MARION, OHIO — In its 250,000-square-foot facility that rose from the devastation of a fire in 1996 that essentially melted the production floor, Wyandot Snacks now houses 10 processing lines and what seems like a never-ending row of 40 packaging lines.
In this space, Wyandot’s can-do attitude is seen in rapid motion as it acts as a co-manufacturer and produces private label and popcorn products. “I’m always amazed at how we can make things and then live-load a truck,” said Rob Sarlls, president and chief executive officer, Wyandot. “I love that. It’s coming off the line, and then like six hours later, it’s leaving us. That’s huge.”
But in snack food manufacturing, attitude isn’t enough. To get products down the line and out the door, Wyandot must streamline the process and equipment to focus on the end result. The company partnered with Clextral to install a total of three twin-screw extrusion lines in various areas of the plant, with another set for installation this spring.
“When you get really good at a certain type of equipment, when you develop a good relationship with the OEM, you want more of it,” Mr. Sarlls said. “When it works, you want to multiply it.”
One of the first Clextral installations is still going strong producing toddler snacks, a key piece of business for Wyandot. To accommodate the line, the blending station was relocated in accordance with the customer’s food safety requirements.
“The customer said, ‘Get the blending out of production so we can reduce possibilities for foreign materials,’” said Mike Wells, senior vice-president, operations.
Now, ingredients are brought in and blended in the room next door, and supersacks are transported via forklift to all extrusion lines.
For every product, all ingredients are barcode-scanned upon entering the facility.
“It doesn’t hit our warehouse without printing a ticket,” Mr. Wells said.
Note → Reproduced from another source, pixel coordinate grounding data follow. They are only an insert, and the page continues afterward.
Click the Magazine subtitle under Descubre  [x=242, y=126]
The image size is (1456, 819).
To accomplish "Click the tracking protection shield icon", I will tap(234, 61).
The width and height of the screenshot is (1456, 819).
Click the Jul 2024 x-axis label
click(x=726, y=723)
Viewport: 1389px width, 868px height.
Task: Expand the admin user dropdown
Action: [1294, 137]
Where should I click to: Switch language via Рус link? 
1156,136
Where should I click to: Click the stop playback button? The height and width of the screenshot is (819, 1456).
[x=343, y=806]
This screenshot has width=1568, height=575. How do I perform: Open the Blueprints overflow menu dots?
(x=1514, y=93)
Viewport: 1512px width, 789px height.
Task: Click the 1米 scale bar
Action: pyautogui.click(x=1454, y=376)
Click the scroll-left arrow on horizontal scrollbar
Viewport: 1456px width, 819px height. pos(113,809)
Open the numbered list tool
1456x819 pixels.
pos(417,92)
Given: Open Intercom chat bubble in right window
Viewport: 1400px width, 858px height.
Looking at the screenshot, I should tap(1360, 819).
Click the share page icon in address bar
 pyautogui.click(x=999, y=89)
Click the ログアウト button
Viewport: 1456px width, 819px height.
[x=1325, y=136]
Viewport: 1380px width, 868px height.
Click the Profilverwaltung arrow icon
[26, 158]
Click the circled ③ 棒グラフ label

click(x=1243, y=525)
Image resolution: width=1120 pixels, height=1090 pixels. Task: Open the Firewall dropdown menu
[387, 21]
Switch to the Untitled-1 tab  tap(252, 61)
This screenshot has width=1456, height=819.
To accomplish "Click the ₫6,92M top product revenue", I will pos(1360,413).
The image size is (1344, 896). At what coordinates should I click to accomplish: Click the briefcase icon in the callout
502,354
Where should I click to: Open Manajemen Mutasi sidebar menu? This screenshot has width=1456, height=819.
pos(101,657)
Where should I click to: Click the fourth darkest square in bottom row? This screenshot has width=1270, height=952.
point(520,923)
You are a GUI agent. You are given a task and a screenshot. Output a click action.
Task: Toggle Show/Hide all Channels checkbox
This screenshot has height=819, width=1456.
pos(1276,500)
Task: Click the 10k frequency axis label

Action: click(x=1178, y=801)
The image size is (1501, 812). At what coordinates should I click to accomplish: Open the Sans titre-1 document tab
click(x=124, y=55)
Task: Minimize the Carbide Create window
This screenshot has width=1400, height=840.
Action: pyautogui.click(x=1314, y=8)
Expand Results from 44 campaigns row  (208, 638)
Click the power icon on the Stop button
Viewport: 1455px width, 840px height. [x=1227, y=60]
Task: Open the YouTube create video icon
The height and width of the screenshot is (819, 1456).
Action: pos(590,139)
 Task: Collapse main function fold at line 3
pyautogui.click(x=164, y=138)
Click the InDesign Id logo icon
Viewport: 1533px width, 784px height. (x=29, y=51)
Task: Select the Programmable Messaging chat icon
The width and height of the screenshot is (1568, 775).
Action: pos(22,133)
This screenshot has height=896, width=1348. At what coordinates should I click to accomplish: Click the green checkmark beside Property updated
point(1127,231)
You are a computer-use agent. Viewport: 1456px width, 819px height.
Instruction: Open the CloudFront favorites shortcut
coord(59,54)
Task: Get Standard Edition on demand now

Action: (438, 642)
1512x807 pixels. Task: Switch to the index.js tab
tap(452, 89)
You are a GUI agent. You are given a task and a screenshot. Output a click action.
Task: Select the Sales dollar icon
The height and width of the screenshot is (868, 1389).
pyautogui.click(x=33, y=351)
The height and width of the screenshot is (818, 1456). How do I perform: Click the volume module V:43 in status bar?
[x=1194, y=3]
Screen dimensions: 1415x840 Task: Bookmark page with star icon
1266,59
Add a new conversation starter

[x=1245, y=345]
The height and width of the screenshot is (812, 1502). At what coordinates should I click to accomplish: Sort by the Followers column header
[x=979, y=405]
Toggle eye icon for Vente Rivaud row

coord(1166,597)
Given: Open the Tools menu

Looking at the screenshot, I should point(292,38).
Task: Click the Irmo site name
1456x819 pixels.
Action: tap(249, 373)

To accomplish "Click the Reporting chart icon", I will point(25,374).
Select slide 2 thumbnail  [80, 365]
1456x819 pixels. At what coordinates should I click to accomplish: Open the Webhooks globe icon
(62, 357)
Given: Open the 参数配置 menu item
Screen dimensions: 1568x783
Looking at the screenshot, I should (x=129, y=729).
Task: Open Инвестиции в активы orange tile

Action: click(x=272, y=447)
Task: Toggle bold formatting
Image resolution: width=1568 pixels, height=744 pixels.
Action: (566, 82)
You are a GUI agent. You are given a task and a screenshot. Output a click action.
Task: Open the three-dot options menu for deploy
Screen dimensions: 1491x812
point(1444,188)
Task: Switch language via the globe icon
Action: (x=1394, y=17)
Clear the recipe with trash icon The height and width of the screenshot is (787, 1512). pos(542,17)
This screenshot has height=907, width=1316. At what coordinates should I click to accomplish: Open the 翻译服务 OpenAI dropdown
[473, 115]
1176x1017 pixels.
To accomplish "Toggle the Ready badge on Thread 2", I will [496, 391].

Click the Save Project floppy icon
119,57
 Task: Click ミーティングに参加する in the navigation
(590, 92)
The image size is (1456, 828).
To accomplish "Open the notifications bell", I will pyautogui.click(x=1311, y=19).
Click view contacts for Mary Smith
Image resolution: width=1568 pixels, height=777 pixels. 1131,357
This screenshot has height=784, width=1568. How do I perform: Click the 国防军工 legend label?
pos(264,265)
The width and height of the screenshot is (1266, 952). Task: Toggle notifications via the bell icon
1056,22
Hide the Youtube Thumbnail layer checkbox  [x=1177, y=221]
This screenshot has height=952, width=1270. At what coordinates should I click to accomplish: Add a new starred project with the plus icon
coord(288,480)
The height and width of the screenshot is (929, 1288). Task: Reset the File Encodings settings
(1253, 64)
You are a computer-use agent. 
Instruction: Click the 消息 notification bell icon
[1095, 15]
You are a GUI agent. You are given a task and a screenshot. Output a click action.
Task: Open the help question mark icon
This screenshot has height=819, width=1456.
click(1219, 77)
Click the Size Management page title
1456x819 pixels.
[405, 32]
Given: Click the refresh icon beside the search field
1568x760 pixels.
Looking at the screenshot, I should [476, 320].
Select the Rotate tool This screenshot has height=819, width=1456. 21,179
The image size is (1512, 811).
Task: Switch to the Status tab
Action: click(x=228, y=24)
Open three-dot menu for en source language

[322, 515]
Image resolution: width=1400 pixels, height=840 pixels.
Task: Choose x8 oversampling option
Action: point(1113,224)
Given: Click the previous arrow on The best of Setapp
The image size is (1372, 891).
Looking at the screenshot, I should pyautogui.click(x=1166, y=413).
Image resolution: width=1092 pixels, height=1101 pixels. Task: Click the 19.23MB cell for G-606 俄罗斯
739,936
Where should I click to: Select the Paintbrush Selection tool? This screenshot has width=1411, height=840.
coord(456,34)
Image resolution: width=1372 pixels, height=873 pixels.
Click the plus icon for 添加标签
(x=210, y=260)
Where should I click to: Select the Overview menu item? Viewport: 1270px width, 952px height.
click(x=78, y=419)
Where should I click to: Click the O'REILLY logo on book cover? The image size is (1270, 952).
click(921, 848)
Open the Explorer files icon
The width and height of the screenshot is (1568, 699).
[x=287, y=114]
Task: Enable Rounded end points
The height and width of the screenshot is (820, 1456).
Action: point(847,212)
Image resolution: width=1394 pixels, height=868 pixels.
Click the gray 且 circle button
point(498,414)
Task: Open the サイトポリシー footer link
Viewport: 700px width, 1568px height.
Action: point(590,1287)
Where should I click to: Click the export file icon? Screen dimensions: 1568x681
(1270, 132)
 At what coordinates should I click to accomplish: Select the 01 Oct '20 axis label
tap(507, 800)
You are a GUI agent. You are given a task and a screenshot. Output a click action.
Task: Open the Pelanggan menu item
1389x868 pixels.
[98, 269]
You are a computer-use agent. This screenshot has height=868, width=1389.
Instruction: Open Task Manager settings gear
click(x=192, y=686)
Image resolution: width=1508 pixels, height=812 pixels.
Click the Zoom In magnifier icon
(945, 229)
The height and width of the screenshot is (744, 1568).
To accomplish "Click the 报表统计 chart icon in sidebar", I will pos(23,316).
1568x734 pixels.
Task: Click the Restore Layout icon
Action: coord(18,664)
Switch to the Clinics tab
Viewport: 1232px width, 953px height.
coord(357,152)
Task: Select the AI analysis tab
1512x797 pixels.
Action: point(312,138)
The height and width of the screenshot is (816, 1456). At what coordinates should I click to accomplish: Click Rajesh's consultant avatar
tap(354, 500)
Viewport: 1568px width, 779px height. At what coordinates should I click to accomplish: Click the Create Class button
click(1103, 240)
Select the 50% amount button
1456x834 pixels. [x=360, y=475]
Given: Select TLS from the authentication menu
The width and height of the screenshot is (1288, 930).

After the sacks are unloaded into a loss-in-weight feeder, the ingredients are run through the twin-screw extrusion.
“That’s when all the mixing happens,” Mr. Wells said.
Once the meal is formed, it’s run through a die — Wyandot has a full library of die shapes for extruded products — and is cooked after being cut. Once dried, the snacks receive a seasoning, either water- or oil-based, depending on the product.
Flexibility is key for Wyandot’s extruded products as well as its other traditional snacks like tortilla and corn chips that are produced with Casa Herrera ovens and Heat and Control fryers and seasoning drums. The company has seemingly innumerable roller dies to create any shape of chip imaginable, and the same can be said on the extruded lines.
“We can make just about any shape a customer wants,” Mr. Wells said.
From dime-size tortilla chips to whale-shaped snacks, the possibilities are endless.
While co-manufacturing is the supermajority, Wyandot still has some private label business, and popcorn — the legacy product — is still on the menu. To get this many different products out the door, packaging automation is a key factor. And flexibility is the battle cry.
In any food manufacturing facility with a limited footprint, when the rows of packaging machines have stretched as far as they can, operators will typically look upward. At Wyandot, a mezzanine level houses Heat and Control FastBack systems that convey, portion and weigh products such as corn and tortilla chips before they are packaged into bags on Kliklok-Woodman or TNA packaging lines.
After being placed in bags, chips are automatically placed in one of two BluePrint Automation (BPA) case packers, the most recent entry into the company’s extensive packaging operation having been added in 2017.
With just one production facility, Wyandot’s strategic packaging equipment purchases, such as with the case packers, help the company remain mindful of its space constraints.
“Technology has advanced even from just a year ago,” Mr. Wells said. “The footprint continues to shrink on equipment, which is good for companies like Wyandot, where space is a little tight. The technology is getting to where we’ll be able to automate more than what we do today.”
The BPA equipment was Wyandot’s first foray into automating this area of the operation, but the company’s propensity to work with incubator snack producers lends itself well to the prospect of new automation technologies that allow Wyandot to increase its volume without having to expand its footprint … at least for now. As part of the next phase of the company’s strategic plan, Wyandot is looking to eventually open a second plant on the West Coast.